INPUT RECORDS: Begin

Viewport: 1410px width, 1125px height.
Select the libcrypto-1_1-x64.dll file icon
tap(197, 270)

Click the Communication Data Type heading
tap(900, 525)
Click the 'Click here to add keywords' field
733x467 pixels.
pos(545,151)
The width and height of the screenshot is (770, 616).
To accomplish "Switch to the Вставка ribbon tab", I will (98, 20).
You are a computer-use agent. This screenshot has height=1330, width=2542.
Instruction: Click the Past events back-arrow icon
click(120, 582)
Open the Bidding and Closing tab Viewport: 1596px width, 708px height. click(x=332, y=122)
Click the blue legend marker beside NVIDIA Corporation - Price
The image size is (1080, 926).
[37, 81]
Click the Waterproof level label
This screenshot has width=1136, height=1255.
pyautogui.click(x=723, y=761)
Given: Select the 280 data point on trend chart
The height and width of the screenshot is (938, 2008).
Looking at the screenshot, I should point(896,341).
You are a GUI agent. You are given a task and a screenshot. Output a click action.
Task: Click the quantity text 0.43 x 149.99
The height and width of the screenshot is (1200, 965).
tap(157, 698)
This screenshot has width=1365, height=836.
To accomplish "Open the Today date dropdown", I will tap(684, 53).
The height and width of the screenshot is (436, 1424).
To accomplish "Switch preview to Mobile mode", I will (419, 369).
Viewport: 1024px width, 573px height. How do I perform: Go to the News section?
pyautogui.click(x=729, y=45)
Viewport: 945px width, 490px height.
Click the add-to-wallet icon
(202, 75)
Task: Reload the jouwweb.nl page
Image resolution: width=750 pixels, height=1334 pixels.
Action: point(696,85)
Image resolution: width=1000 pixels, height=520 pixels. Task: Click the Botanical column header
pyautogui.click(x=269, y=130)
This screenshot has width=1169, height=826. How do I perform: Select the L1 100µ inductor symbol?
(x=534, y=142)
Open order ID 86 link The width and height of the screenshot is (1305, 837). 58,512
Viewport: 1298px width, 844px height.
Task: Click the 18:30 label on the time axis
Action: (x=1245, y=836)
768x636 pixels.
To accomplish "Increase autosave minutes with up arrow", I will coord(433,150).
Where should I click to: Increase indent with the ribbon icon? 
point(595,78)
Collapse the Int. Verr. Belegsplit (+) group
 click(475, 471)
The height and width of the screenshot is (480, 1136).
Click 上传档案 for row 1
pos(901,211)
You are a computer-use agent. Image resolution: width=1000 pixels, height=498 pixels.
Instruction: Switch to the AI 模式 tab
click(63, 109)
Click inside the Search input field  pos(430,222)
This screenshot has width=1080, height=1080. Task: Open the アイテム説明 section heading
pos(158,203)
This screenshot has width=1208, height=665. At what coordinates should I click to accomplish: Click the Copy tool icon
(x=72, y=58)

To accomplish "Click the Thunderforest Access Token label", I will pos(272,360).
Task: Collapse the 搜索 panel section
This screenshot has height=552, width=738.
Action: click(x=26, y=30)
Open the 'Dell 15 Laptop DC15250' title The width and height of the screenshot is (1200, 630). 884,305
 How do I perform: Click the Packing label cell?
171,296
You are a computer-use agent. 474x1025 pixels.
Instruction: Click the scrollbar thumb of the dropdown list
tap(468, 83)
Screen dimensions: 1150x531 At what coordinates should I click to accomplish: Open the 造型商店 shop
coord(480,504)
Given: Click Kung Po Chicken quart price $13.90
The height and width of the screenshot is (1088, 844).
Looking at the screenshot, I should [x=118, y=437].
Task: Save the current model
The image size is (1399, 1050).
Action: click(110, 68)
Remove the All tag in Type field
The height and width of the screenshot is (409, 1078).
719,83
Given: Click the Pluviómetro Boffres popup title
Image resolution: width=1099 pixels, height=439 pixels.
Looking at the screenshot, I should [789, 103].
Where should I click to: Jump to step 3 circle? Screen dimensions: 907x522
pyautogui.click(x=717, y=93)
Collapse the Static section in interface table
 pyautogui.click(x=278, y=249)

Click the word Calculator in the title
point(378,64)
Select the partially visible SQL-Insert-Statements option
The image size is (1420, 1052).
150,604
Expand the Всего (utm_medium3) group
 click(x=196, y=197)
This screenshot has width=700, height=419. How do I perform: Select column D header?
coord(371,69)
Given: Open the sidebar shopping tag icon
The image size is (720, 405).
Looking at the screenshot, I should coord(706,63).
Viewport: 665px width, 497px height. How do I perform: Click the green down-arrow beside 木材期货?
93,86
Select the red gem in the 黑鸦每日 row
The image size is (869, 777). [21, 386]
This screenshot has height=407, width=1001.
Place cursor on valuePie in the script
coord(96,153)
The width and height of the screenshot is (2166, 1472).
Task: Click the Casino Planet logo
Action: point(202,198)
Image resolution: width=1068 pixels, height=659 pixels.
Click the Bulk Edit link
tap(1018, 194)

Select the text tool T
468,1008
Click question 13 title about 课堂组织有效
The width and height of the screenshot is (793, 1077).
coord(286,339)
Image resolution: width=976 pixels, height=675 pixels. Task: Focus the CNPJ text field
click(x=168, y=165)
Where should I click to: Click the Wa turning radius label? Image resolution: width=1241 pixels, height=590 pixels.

INPUT RECORDS: End

PROBLEM TO SOLVE:
All lines from the listing above that include "computer" should be shown.

TASK SOLUTION:
You are a computer-use agent. This screenshot has height=1330, width=2542.
You are a computer-use agent. Image resolution: width=1000 pixels, height=498 pixels.
You are a computer-use agent. 474x1025 pixels.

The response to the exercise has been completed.